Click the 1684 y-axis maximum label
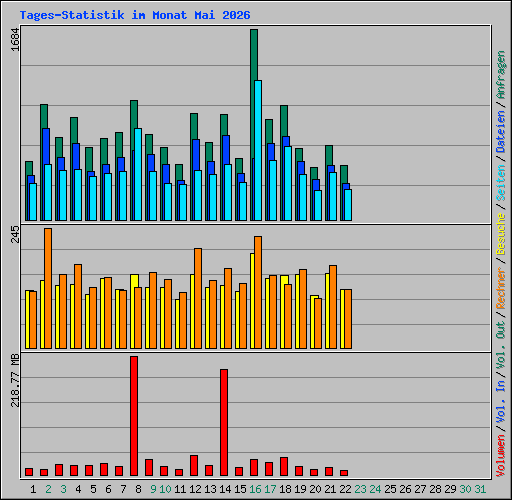512x500 pixels. (15, 40)
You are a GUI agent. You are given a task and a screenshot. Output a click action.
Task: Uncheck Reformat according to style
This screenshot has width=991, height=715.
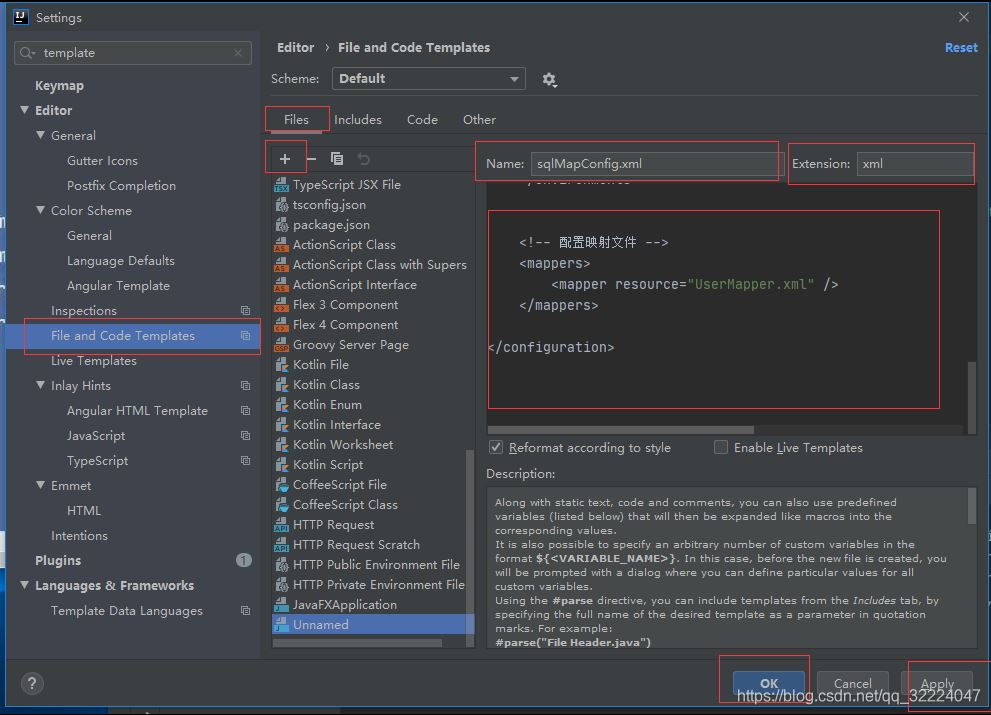click(x=496, y=447)
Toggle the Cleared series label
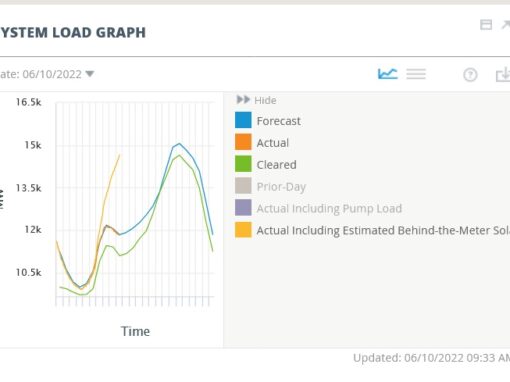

|---|

Task to complete – Copy out the material above word for word, leaving the pictures out.

Output of the exercise –
Click the 1684 y-axis maximum label
512x500 pixels. (15, 40)
You are a GUI agent. You are given a task and a screenshot. Output a click action.
Task: Uncheck Reformat according to style
This screenshot has width=991, height=715.
click(x=496, y=447)
Toggle the Cleared series label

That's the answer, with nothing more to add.